AUSGANGSTEXT:

>>>>

Negativ: Premium mit viel Optionen

Besonders augenfällig wird dies bei Autos, die gemessen am Basispreis über unverhältnismässig viele Sonderoptionen verfügen. Es gibt Modelle – häufig von deutschen Premiumherstellern – bei denen fast ein Drittel des Fahrzeugpreises auf Sonderausstattungen entfällt. Beispiele aus unserer SonntagsBlick-Testwagengarage gefällig? Das Basismodell des Audi RS Q8 Performance kostet 180’600 Franken. Der von der SonntagsBlick-Autoredaktion gefahrene Testwagen verfügte über Sonderoptionen im Wert von zusätzlichen 46’941 Franken! Das Mercedes-AMG CLE 4Matic Cabrio kostet in der Basisausführung 110’700 Franken; bei unserem Testwagen kamen Optionen im Wert von 21’442 Franken dazu. BMW bietet sein Gran Coupé i4 xDrive40 ab 73’900 Franken an – bei unserem Testwagen erhöhte die Sonderausstattung den Preis um weitere 23’450 Franken.

Die gängige Praxis im Occasionshandel zeigt, dass höherpreisige Fahrzeuge wie die eben erwähnten Modelle per se schon stärker vom Katalogpreis abschreiben. Oft aber noch zusätzlich an Restwert verlieren, weil viele Occasionskundinnen nicht bereit sind, für Sonderausstattungen, die sie gar nicht wünschen, noch einen Aufpreis zu bezahlen.

SonntagsBlick liess vom Informationsdienst Auto-i-dat folgende Berechnung machen: Ein Mercedes C300 Avantgarde 4matic zum Neupreis von 69’200 Franken erzielt im Verkauf nach zweieinhalb Jahren und rund 40’000 gefahrenen Kilometern noch rund 40’000 Franken beziehungsweise 57 Prozent seines Listenpreises. Das genau gleiche Modell, aufgerüstet mit Optionen im Wert von 26’944 Franken und somit neu total 96’144 Franken teuer, löst nach der gleichen Laufzeit nur noch rund 51’000 Franken. Es bleibt ein Restwert von 53 Prozent.

Zum Vergleich: Ein VW Polo GTI mit einem Basispreis von 35’800 Franken und Optionen im Wert von zusätzlichen 8130 Franken erzielt nach dreieinhalb Jahren und rund 54’000 Kilometern im Occasionshandel noch rund 24’500 Franken oder 55,8 Prozent Restwert. Dasselbe Modell ohne Sonderausstattung kommt auf 21’500 Franken, also 60,1 Prozent Restwert. René Mitteregger, Produktmanager von Auto-i-dat, gibt allerdings zu bedenken: «Die Optionen des Polo beinhalten unter anderem für 2500 Franken ein Servicepaket für vier Jahre oder 100’000 Kilometer, Räder inklusive, was in unserem Fall, bei einem dreieinhalbjährigen Occasion, natürlich nur noch einen sehr geringen Wert hat.»

<<<<

DATENÜBERSICHT:
>>>>

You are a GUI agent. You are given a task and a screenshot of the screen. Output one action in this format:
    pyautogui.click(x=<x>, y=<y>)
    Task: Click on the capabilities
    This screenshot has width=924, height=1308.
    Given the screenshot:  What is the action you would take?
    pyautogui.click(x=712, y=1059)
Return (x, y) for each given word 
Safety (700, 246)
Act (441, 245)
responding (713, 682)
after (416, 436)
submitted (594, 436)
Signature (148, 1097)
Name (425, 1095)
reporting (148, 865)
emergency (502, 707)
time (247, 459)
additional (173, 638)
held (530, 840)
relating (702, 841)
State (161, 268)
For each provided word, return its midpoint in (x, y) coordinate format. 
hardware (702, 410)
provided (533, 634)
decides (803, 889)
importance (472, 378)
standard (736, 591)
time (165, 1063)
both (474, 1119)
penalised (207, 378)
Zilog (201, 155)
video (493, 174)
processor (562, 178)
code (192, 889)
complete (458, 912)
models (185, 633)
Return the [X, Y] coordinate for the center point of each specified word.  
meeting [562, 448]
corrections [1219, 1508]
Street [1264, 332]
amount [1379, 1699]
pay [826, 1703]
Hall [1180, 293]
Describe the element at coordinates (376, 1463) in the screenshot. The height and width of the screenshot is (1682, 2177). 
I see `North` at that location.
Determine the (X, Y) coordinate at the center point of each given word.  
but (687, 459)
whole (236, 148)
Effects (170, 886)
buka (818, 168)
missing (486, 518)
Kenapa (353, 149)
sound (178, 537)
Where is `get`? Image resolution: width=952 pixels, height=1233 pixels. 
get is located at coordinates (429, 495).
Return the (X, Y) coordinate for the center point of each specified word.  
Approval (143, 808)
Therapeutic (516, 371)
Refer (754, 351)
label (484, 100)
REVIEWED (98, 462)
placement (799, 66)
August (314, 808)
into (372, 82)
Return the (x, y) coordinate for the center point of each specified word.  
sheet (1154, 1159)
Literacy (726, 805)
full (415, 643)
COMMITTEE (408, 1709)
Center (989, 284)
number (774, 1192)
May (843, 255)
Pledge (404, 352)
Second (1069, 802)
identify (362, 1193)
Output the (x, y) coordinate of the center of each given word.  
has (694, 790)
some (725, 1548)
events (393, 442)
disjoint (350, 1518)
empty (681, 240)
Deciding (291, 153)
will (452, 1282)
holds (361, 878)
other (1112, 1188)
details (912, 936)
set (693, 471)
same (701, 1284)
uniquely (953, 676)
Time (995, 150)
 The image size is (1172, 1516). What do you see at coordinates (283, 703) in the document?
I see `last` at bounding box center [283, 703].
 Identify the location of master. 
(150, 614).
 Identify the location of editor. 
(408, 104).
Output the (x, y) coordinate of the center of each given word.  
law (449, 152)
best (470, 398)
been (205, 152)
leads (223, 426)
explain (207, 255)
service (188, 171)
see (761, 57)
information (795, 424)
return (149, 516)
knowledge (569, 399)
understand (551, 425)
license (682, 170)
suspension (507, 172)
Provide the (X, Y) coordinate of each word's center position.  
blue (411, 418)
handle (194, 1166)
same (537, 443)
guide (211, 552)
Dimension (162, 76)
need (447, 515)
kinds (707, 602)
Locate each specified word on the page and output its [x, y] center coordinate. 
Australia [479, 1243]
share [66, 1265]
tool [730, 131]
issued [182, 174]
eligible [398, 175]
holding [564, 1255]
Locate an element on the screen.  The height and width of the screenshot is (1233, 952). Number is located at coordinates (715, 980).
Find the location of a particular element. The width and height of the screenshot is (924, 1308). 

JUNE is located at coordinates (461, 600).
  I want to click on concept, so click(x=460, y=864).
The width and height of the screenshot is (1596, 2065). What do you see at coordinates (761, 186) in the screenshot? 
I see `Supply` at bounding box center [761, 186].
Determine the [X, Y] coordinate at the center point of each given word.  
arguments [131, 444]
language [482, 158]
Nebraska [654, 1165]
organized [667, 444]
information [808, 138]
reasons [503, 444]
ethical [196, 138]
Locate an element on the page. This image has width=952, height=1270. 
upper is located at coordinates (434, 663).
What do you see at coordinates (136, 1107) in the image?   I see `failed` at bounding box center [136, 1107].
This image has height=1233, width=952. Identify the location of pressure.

<<<<

AUFGABE 1:
Fassen Sie den Artikel über Sonderausstattungen und Restwert in zwei Sätzen zusammen.
AUFGABE 2:
Zitieren Sie aus dem Artikel über Sonderausstattungen und Restwert wortgetreu die Passage von „Negativ: Premium mit“ bis „weitere 23’450 Franken.“.
AUFGABE 3:
Schreiben Sie den Artikel über Sonderausstattungen und Restwert im Anschluss an seinen letzten Satz weiter.
Das Material wird hier nicht benötigt.

LÖSUNG 1:
Höherpreisige Autos, besonders solche mit vielen Sonderoptionen, verlieren im Occasionshandel oft zusätzlich an Restwert, weil viele Occasionskundinnen für nicht gewünschte Sonderausstattungen keinen Aufpreis zahlen wollen. Laut einer Berechnung von Auto-i-dat erzielt ein Mercedes C300 Avantgarde 4matic nach zweieinhalb Jahren ohne Optionen noch 57 Prozent seines Listenpreises, mit Optionen im Wert von 26’944 Franken dagegen nur 53 Prozent.

LÖSUNG 2:
Negativ: Premium mit viel Optionen

Besonders augenfällig wird dies bei Autos, die gemessen am Basispreis über unverhältnismässig viele Sonderoptionen verfügen. Es gibt Modelle – häufig von deutschen Premiumherstellern – bei denen fast ein Drittel des Fahrzeugpreises auf Sonderausstattungen entfällt. Beispiele aus unserer SonntagsBlick-Testwagengarage gefällig? Das Basismodell des Audi RS Q8 Performance kostet 180’600 Franken. Der von der SonntagsBlick-Autoredaktion gefahrene Testwagen verfügte über Sonderoptionen im Wert von zusätzlichen 46’941 Franken! Das Mercedes-AMG CLE 4Matic Cabrio kostet in der Basisausführung 110’700 Franken; bei unserem Testwagen kamen Optionen im Wert von 21’442 Franken dazu. BMW bietet sein Gran Coupé i4 xDrive40 ab 73’900 Franken an – bei unserem Testwagen erhöhte die Sonderausstattung den Preis um weitere 23’450 Franken.

LÖSUNG 3:
Wie stark der Wertverlust von Sonderausstattung ausfällt, lässt sich nicht generell sagen und hängt immer auch vom individuellen Fahrzeug ab. Ein paar Richtwerte gibts allerdings schon: Am wertstabilsten sind neben Automatikgetriebe, Klimaanlage und Lederausstattung Optionen, die der Sicherheit dienen. Also Fahr- oder Parkassistenten und praktische Gadgets wie Anhängerkupplung oder Glasschiebedach. Ausstattung ohne direkten praktischen Nutzen wie etwa beleuchtete Einstiegsschwellen ist bei den meisten Occasionskäufern wenig gefragt. Das gilt übrigens auch für zu viel Elektronik-Schnickschnack, der mit zunehmendem Alter sowieso störungsanfällig wird.

Vorsicht bei «Functions on demand»

Mit dem Technikfortschritt kündigt sich aber auch beim Thema Sonderausstattung ein Umbruch an. Denn immer mehr Hersteller bieten ihre Neufahrzeuge mit optional buchbaren Funktionen, sogenannten «Functions on demand», an. Dieser Umstand kann den Restwert eines Autos senken. Denn Gebrauchtwagenkäufer sind selten gewillt, wenn sie die Wahl zwischen zwei identischen Fahrzeugen haben, mehr für jenes Modell zu zahlen, das kostenpflichtig die Möglichkeit bietet, weitere Funktionen freizuschalten – die man vielleicht nicht einmal benötigt oder haben möchte. Zudem wichtig, dass sich die «Functions on demand» auf das Fahrzeug und nicht den Halter beziehen, sonst gehen sie beim Halterwechsel verloren. Ähnliches gilt auch für weitere «Goodies», die häufig an den ersten Käufer gebunden sind, etwa das kostenfreie Laden an DC-Schnellladern für Teslafahrer. «Das gilt jeweils nur für den Erstbesitzer», warnt Experte René Mitteregger.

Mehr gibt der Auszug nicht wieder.